─── RECORDS TO PROCESS ───

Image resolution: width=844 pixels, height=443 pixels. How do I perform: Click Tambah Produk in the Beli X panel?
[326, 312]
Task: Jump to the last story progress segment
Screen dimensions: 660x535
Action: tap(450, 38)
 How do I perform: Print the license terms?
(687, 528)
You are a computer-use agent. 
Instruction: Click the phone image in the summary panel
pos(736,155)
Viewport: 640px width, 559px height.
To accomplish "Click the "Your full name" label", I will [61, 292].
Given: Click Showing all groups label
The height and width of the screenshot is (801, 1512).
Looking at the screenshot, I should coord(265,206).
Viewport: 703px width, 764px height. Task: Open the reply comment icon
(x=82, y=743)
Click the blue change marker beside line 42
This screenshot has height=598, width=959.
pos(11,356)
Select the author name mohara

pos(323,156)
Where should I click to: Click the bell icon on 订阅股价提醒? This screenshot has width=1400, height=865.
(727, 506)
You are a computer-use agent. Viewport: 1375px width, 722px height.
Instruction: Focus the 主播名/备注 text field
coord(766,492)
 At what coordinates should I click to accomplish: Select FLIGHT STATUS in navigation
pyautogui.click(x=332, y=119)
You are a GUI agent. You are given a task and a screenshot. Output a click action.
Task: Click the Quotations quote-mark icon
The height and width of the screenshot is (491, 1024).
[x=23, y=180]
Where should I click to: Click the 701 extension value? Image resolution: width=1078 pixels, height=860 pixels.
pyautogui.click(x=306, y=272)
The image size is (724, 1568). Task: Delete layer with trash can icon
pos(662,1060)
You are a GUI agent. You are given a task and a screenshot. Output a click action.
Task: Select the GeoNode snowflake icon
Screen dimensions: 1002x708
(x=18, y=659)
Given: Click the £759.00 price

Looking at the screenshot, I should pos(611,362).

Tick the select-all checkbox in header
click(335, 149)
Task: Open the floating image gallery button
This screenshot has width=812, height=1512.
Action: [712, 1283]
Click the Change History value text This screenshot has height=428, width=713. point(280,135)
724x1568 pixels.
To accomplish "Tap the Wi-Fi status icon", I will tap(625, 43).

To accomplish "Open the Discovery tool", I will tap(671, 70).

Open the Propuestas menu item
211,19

───

YOUR TASK:
Copy out the data word for word, beginning at the line containing "Given: Click the £759.00 price" and continuing to the end of the data.

RESULT OF THIS EXERCISE:
Given: Click the £759.00 price

Looking at the screenshot, I should pos(611,362).

Tick the select-all checkbox in header
click(335, 149)
Task: Open the floating image gallery button
This screenshot has width=812, height=1512.
Action: [712, 1283]
Click the Change History value text This screenshot has height=428, width=713. point(280,135)
724x1568 pixels.
To accomplish "Tap the Wi-Fi status icon", I will tap(625, 43).

To accomplish "Open the Discovery tool", I will tap(671, 70).

Open the Propuestas menu item
211,19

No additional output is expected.